-- Exercise material --
++++
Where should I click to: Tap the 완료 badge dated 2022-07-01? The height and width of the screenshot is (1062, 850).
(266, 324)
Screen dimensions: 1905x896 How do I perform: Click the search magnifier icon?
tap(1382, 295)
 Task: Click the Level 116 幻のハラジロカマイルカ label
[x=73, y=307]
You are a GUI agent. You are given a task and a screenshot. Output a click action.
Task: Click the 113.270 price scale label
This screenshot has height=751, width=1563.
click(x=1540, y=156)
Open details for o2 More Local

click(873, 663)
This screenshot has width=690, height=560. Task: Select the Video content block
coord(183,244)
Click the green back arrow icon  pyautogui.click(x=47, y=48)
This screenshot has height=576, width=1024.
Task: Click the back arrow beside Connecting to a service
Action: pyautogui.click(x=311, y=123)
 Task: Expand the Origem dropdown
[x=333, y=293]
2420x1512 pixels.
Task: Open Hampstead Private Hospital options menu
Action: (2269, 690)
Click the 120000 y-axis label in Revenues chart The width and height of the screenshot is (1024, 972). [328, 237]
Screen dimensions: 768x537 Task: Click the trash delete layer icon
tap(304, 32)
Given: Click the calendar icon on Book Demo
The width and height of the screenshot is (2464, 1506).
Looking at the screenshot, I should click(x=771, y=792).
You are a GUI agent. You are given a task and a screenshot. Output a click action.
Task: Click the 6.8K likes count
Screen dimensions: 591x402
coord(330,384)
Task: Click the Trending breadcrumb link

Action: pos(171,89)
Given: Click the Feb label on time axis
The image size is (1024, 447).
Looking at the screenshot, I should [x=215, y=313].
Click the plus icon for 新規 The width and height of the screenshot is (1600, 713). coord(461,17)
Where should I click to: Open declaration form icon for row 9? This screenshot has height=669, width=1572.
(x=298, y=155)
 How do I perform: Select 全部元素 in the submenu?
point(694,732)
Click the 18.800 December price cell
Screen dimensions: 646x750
++++
Copy out all of the material above word for word, keeping every line as it appears.

-- The solution --
Where should I click to: Tap the 완료 badge dated 2022-07-01? The height and width of the screenshot is (1062, 850).
(266, 324)
Screen dimensions: 1905x896 How do I perform: Click the search magnifier icon?
tap(1382, 295)
 Task: Click the Level 116 幻のハラジロカマイルカ label
[x=73, y=307]
You are a GUI agent. You are given a task and a screenshot. Output a click action.
Task: Click the 113.270 price scale label
This screenshot has height=751, width=1563.
click(x=1540, y=156)
Open details for o2 More Local

click(873, 663)
This screenshot has width=690, height=560. Task: Select the Video content block
coord(183,244)
Click the green back arrow icon  pyautogui.click(x=47, y=48)
This screenshot has height=576, width=1024.
Task: Click the back arrow beside Connecting to a service
Action: pyautogui.click(x=311, y=123)
 Task: Expand the Origem dropdown
[x=333, y=293]
2420x1512 pixels.
Task: Open Hampstead Private Hospital options menu
Action: (2269, 690)
Click the 120000 y-axis label in Revenues chart The width and height of the screenshot is (1024, 972). [328, 237]
Screen dimensions: 768x537 Task: Click the trash delete layer icon
tap(304, 32)
Given: Click the calendar icon on Book Demo
The width and height of the screenshot is (2464, 1506).
Looking at the screenshot, I should click(x=771, y=792).
You are a GUI agent. You are given a task and a screenshot. Output a click action.
Task: Click the 6.8K likes count
Screen dimensions: 591x402
coord(330,384)
Task: Click the Trending breadcrumb link

Action: pos(171,89)
Given: Click the Feb label on time axis
The image size is (1024, 447).
Looking at the screenshot, I should [x=215, y=313].
Click the plus icon for 新規 The width and height of the screenshot is (1600, 713). coord(461,17)
Where should I click to: Open declaration form icon for row 9? This screenshot has height=669, width=1572.
(x=298, y=155)
 How do I perform: Select 全部元素 in the submenu?
point(694,732)
Click the 18.800 December price cell
Screen dimensions: 646x750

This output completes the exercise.